# What to do:
Reproduce every line of the listing below, requests included. Scale each coordinate in the answers by 1.1 and round it to a whole number, rounding halves up, and leave out the pictures.

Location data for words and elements
——
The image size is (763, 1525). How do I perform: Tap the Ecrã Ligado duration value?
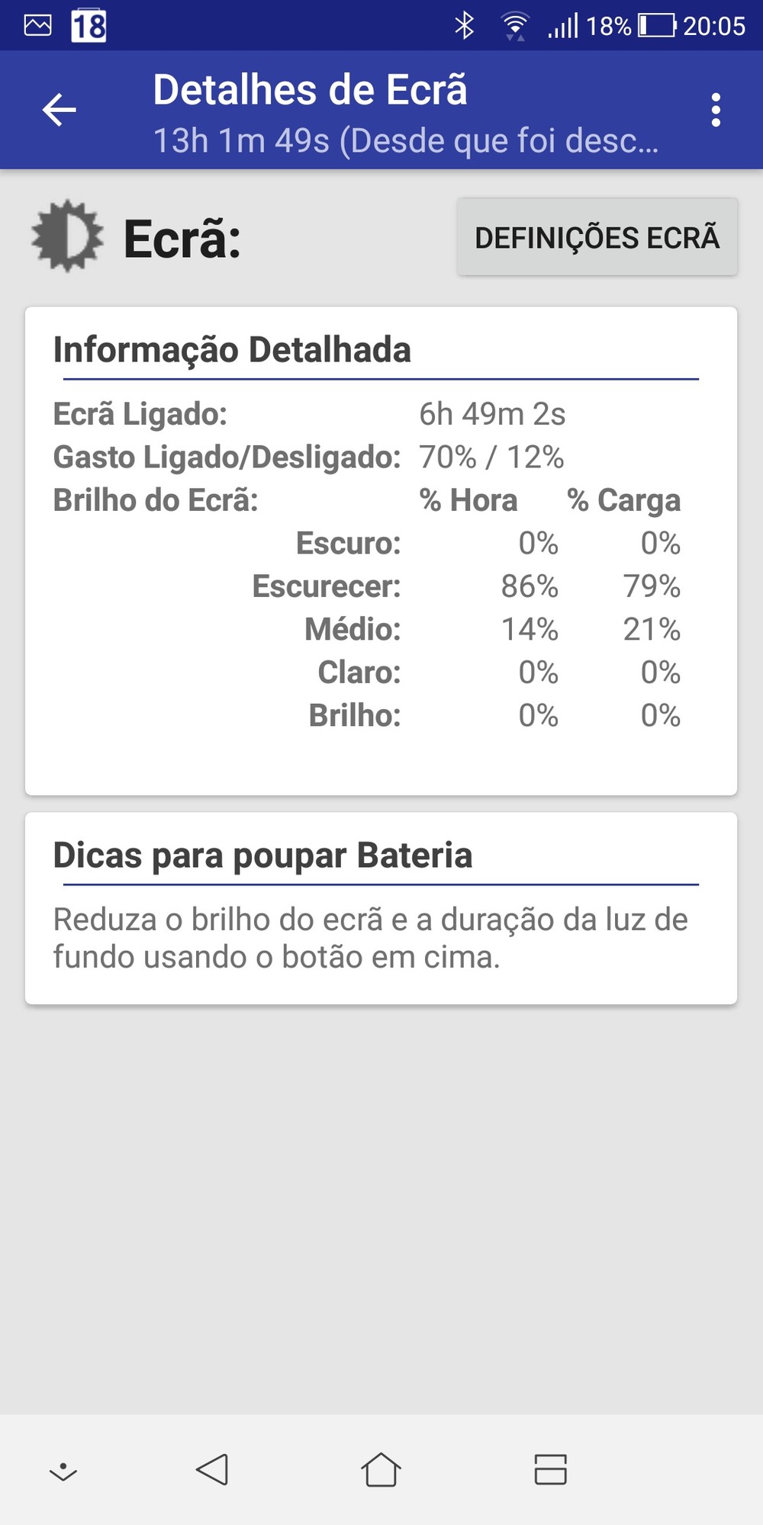click(492, 414)
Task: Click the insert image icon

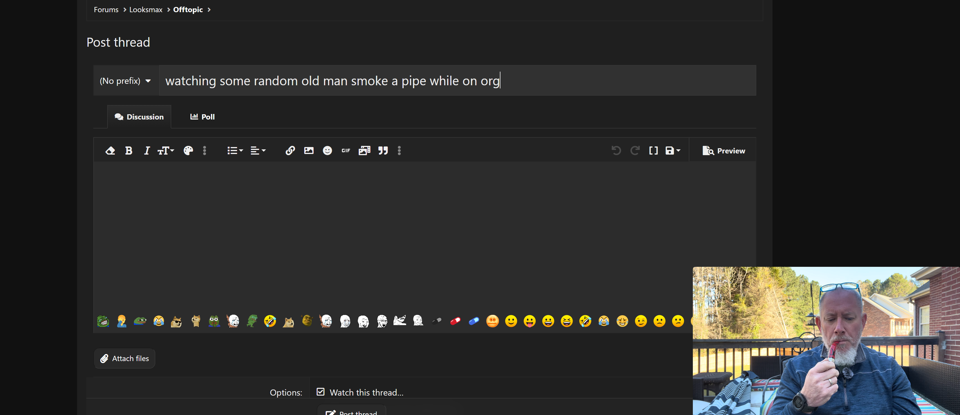Action: tap(309, 151)
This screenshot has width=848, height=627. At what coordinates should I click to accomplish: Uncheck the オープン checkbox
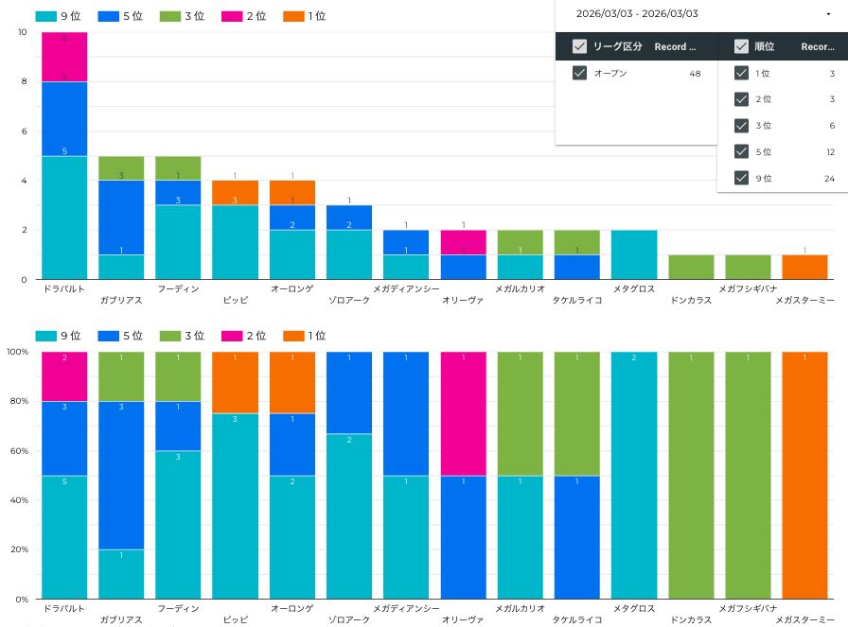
——
# Exercise output:
The image size is (763, 1525). How do I perform: Tap the Ecrã Ligado duration value?
click(541, 455)
Task: Click the insert image icon

Action: tap(340, 166)
This screenshot has width=848, height=627. At what coordinates should I click to accomplish: Uncheck the オープン checkbox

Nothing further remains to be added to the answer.